Whenever a line in the data below includes the string "button", copy it out.

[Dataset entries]
== Segment start ==

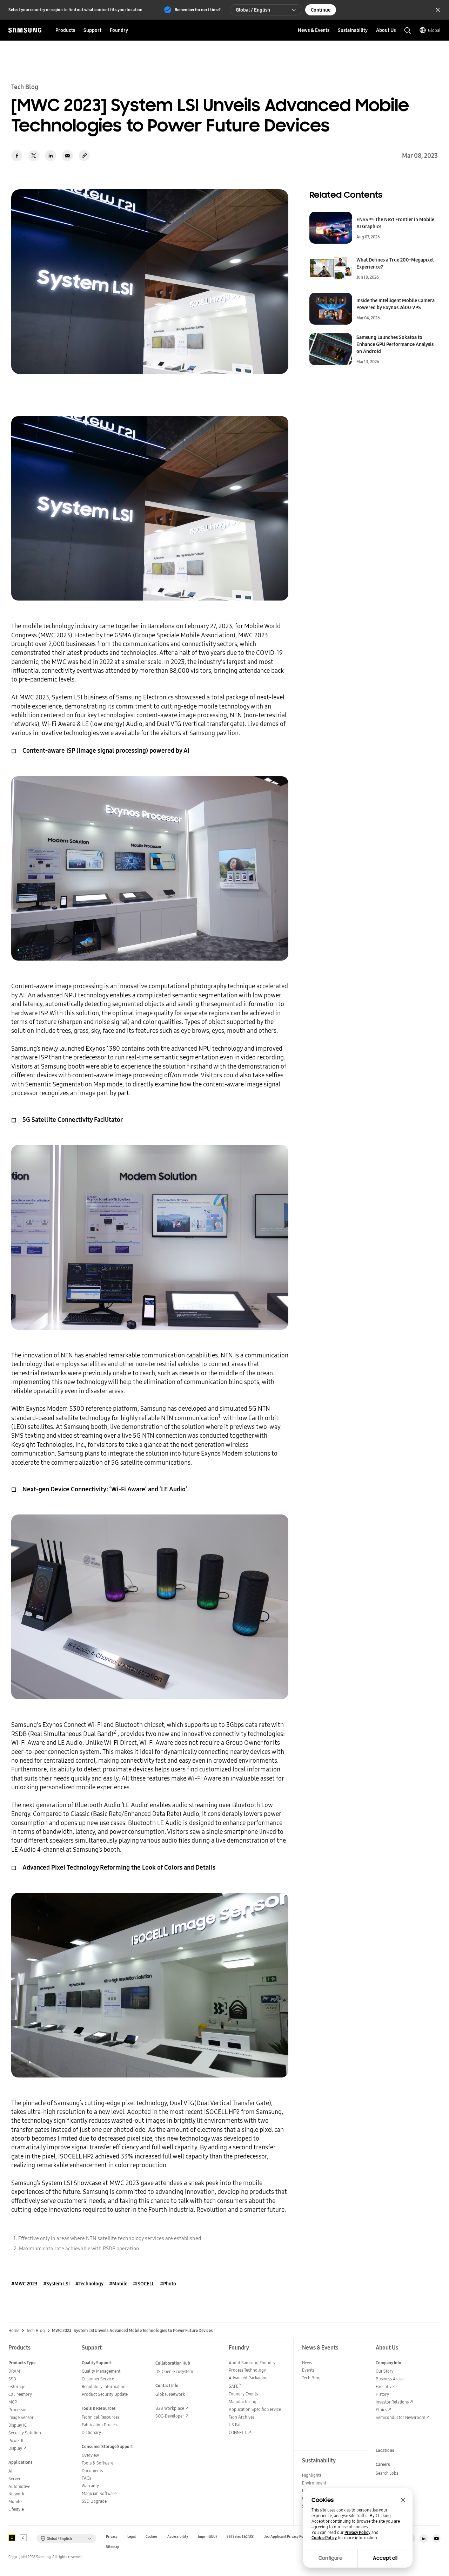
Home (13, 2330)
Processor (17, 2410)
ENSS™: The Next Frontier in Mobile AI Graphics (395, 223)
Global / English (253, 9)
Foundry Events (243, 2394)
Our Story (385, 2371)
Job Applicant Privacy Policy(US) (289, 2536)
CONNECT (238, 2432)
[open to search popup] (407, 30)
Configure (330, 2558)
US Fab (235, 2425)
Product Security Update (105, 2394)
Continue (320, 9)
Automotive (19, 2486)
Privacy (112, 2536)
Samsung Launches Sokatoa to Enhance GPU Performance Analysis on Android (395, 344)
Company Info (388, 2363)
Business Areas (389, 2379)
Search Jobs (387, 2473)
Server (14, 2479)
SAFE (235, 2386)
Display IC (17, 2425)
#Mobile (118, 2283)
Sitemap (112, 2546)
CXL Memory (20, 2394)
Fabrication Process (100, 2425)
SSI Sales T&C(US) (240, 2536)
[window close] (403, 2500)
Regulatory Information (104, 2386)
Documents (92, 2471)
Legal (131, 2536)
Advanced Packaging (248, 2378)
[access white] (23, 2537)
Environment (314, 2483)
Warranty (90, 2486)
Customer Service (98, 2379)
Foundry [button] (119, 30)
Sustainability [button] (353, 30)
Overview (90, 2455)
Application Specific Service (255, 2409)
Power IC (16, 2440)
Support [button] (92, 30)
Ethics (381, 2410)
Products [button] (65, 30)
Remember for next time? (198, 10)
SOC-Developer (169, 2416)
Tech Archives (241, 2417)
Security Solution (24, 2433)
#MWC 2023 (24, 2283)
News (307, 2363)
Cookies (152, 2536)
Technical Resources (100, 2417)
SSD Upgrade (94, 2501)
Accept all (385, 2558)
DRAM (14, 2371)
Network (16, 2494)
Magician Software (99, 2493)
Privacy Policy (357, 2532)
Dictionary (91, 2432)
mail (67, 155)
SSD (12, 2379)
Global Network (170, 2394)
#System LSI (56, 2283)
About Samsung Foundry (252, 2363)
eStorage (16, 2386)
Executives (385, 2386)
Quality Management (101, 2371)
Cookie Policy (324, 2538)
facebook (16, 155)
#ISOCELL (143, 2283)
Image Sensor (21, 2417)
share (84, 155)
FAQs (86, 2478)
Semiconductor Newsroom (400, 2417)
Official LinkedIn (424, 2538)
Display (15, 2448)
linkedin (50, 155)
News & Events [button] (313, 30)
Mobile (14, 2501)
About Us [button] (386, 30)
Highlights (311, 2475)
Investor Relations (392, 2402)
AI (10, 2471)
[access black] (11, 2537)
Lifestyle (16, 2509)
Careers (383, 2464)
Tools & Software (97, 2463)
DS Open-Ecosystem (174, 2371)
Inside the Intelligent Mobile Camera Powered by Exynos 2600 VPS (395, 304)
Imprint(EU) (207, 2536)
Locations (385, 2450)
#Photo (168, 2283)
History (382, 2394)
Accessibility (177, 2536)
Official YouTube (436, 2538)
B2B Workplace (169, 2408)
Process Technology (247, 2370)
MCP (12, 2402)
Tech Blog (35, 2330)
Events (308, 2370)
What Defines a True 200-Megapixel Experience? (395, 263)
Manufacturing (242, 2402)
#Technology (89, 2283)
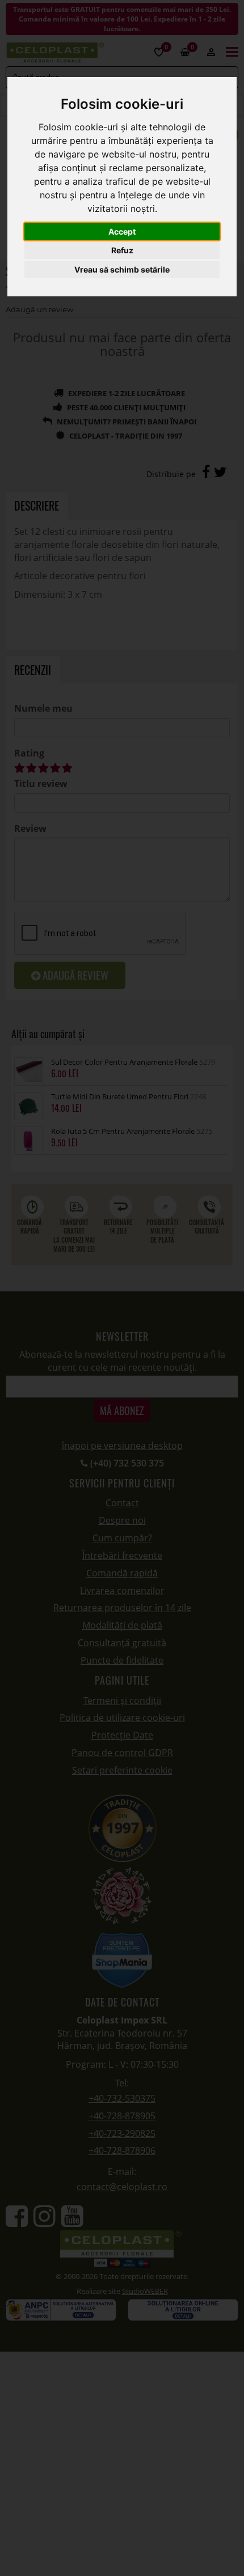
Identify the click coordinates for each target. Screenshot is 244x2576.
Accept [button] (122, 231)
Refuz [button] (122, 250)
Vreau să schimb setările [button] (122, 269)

== Segment end ==

RESPONSE TO THIS EXERCISE:
Foundry [button] (119, 30)
Sustainability [button] (353, 30)
Support [button] (92, 30)
Products [button] (65, 30)
News & Events [button] (313, 30)
About Us [button] (386, 30)
Accept [button] (122, 231)
Refuz [button] (122, 250)
Vreau să schimb setările [button] (122, 269)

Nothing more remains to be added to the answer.